映画『護られなかった者たちへ』
完成披露試写会 舞台挨拶
瀬々監督が佐藤健の“命がけの演技”を絶賛!!
極限の中でも生まれうる「人間的な生活」を表したい
「このミステリーがすごい!」受賞作家・中山七里の傑作小説を映画化した『護られなかった者たちへ』が、10月1日(金)より全国公開される。
東日本大震災から10年目の仙台で起きた不可解な連続殺人事件を軸に、その裏に隠された切なくも衝撃の真実を描く、感動のヒューマン・ミステリー。『64- ロクヨン – 前編/後編』(2016年)など力強く且つ緻密な人物描写で知られる瀬々敬久監督がメガホンを取り、佐藤健、阿部寛、清原果耶、倍賞美津子、吉岡秀隆、林遣都、永山瑛太、緒形直人という、豪華演技派キャストの競演も話題となっている。
主演の佐藤健と瀬々監督は、大ヒット作『8年越しの花嫁 奇跡の実話』(2017年)以来の再タッグ。脚本は『永遠の0』(2013年)の林民夫が務め、音楽は『思い出のマーニー』(2014年)の村松崇継が担当した。
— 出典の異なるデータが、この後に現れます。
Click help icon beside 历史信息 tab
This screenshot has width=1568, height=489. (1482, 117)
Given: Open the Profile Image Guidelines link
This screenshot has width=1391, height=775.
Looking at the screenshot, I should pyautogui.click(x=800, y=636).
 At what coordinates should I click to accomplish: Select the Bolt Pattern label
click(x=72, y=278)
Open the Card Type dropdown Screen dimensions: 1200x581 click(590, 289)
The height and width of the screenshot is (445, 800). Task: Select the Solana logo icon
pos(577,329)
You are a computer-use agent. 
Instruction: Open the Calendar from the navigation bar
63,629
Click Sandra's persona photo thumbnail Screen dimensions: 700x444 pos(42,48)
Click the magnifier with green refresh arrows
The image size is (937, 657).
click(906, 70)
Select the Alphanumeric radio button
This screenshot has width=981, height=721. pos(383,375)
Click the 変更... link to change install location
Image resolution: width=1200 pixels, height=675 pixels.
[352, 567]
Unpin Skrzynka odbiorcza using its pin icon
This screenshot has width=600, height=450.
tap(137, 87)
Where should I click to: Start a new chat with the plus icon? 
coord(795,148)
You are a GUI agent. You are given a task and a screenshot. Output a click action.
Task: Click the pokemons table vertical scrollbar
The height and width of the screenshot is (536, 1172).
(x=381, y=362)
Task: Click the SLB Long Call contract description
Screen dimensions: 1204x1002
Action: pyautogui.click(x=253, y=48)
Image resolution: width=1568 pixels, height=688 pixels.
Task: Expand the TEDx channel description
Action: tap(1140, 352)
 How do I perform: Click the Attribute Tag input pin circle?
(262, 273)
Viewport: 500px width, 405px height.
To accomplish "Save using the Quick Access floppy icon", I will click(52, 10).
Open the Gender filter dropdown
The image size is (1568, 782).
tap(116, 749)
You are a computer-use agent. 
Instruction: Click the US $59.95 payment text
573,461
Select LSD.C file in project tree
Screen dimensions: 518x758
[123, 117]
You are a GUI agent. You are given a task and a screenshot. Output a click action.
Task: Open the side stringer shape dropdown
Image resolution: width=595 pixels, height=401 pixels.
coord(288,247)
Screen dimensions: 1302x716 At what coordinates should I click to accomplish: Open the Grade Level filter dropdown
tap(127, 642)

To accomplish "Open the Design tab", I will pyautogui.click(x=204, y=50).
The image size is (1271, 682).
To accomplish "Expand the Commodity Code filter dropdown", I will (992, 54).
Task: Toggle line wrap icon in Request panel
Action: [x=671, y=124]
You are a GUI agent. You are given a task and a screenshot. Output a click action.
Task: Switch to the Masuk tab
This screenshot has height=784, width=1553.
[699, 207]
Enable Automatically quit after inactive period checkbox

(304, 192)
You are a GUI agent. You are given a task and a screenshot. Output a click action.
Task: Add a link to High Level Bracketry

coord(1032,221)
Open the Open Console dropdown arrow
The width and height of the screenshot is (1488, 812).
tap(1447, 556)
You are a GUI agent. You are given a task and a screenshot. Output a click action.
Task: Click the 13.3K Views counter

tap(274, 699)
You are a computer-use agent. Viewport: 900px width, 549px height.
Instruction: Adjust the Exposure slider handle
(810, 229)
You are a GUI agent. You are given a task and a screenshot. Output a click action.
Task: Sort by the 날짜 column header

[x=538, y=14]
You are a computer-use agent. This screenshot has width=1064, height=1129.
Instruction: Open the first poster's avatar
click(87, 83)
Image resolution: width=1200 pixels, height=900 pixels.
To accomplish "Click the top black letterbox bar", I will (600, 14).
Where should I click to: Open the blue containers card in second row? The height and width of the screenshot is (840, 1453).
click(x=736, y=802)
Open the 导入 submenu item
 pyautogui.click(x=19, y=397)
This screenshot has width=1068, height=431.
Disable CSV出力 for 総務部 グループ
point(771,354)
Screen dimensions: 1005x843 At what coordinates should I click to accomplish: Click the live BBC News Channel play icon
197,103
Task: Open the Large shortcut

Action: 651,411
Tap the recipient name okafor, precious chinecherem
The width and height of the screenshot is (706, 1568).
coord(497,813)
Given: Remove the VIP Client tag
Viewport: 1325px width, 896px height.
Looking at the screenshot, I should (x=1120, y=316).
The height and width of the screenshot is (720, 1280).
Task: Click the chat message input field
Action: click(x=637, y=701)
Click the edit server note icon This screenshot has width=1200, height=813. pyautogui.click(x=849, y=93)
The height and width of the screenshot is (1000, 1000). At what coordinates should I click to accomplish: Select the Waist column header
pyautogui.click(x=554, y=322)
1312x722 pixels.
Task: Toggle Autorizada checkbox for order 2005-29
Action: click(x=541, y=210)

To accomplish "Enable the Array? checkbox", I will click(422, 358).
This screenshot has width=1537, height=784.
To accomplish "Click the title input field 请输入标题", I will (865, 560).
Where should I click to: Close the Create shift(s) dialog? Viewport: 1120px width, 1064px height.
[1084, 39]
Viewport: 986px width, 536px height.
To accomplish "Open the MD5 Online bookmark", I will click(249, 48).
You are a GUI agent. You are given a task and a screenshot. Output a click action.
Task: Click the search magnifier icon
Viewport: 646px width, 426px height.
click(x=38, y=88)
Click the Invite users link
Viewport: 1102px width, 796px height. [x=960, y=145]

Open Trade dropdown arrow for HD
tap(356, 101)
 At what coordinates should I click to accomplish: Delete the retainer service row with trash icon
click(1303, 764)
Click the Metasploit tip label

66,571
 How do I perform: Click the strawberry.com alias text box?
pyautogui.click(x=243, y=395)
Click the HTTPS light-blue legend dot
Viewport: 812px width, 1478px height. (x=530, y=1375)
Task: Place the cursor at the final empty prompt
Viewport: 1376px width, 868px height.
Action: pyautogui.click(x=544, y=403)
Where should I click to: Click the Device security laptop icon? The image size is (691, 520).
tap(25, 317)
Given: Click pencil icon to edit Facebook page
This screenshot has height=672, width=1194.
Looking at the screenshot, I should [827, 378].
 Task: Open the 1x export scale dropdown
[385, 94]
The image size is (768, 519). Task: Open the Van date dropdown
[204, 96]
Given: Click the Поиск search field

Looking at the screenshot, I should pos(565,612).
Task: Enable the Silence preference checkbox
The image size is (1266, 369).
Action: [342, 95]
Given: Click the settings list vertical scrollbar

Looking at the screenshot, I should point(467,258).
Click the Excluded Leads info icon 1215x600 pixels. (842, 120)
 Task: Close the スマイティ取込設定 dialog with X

8月15日(日)、完成披露試写会がTOHOシネマズ 六本木ヒルズで行われ、上映後の舞台挨拶に佐藤健、阿部寛、清原果耶、倍賞美津子、吉岡秀隆、緒形直人らキャスト陣、そして瀬々敬久監督が登壇した。
東日本大震災から10年
「今の日本に投げかける意義のある作品」が完成
作品を観終えたばかりの観客の満場の拍手に迎えられ、登壇者が現れると場の空気が一気に熱を帯びた。
まずは主演の佐藤が「東日本大震災がどれほどの被害と悲しみをもたらしたかは、今や世界中の人々の知るところだと思います。けれど、実際には震災そのものだけではなく、そこから波及した問題が僕たちの日常を侵食しました」と同作の事件のきっかけとなった未曽有の大災害について真剣な面持ちで言及。また、生活保護というキーテーマについて「初めて原作を読んだときにさまざまなことを教えられ、考えさせられました。今の日本に投げかける意義のある作品になったと思います。受け取っていただけたら幸いです」と挨拶した。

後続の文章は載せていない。